J3  Vermigel Hütte - Camona di Maighels (D+ 1300; D-1100)

Levé 6H, départ 7H30. Le temps est encore instable au petit matin mais on distingue les sommets autour du refuge à travers la brume , notamment le magestueux pizzo centrale d'où nous aurions du descendre hier. Nous prenons notre temps pour nous préparer, ranger le refuge, petit déjeuner et attendre les éclaircies annoncées.   Avec de la visibilité, on comprend mieux la complexité du relief autour du refuge. Les pentes ont  été saupoudrées de quelques cm de neige fraiche pendant la nuit mais les bourrelets de nos traces d'hier sont encore perceptibles. 

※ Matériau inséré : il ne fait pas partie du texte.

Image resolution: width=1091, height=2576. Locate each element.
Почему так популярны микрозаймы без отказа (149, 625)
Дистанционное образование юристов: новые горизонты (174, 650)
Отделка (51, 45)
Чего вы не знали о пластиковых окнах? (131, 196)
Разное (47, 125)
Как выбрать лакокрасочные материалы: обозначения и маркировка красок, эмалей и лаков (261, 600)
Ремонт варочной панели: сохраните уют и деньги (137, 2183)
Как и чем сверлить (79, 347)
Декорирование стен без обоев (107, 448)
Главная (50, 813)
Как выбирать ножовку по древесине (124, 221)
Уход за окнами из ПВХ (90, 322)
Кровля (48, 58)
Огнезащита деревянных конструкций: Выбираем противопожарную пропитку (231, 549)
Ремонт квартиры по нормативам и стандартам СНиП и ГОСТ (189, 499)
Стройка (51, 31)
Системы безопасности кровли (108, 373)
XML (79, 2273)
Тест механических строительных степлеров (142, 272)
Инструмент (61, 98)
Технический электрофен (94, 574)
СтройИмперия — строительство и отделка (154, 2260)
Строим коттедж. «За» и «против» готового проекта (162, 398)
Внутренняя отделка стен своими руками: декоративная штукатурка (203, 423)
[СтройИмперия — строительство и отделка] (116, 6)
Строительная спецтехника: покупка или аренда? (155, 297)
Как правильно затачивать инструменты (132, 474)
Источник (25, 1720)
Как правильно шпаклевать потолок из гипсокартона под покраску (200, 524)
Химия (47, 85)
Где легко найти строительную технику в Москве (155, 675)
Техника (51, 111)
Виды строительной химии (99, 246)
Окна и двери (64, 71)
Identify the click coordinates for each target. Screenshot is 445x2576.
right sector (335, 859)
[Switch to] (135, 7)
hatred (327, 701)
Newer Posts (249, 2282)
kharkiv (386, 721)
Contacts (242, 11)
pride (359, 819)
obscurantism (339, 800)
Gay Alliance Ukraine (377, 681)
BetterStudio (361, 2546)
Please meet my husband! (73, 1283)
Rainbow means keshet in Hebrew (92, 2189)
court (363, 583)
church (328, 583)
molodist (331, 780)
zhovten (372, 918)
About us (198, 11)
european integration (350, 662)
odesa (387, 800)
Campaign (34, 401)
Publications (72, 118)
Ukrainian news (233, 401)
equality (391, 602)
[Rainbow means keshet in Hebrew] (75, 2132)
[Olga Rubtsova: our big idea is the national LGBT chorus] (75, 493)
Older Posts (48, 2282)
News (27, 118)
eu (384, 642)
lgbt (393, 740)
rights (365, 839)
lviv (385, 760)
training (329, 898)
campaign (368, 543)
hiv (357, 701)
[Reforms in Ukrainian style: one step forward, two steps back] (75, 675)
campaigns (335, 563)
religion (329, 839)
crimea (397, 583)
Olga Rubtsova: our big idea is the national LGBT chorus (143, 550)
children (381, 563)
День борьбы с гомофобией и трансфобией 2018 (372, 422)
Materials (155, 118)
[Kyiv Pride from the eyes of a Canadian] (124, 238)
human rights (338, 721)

L'étape d'aujourd'hui est relativement courte en distance et en dénivellée, avec de belles ascensions et pas mal d'options possible en fonction des conditions que nous allons rencontrer et de notre forme. Nous partons plein Est vers Maighels pass et le Piz Alv,  600m au dessus du refuge dans  une belle ambiance de cache cache entre le soleil, les sommets et la brume. Les immensités de neige vierge autour de nous sont particulièrement esthétiques. Nicolas fait la trace dans une traversée délicate pour arriver à un premier col, Thierry le relaie pour parvenir  à un  deuxième qui nous  permet de prendre pied sur le glacier de Maighels.  



J3 1 3 1J3 1 11 1J3 1 7 1

 

 

 

 

 

Les nuages reviennent lorsque nous traversons le glacier  et nous engageons dans la pente  soutenue qui nous permet d'arriver  de l'autre coté d'un éperon sur le glacier de Ravetsh (en bas à gauche). La neige se remet à tomber. Le froid intense est amplifié par le vent incessant .  Difficile de s'habiller correctement dans ces conditions changeantes. Il nous reste  à gravir  400m soutenus de  pente sommitale pour atteindre  la croix du  pic Ravetsh. L'eau dans les gourdes est gelée. On laisse les skis 100m sous la crête  et  terminons l'ascension à pied dans le raide couloir sommital  vers le sommet (en bas à droite).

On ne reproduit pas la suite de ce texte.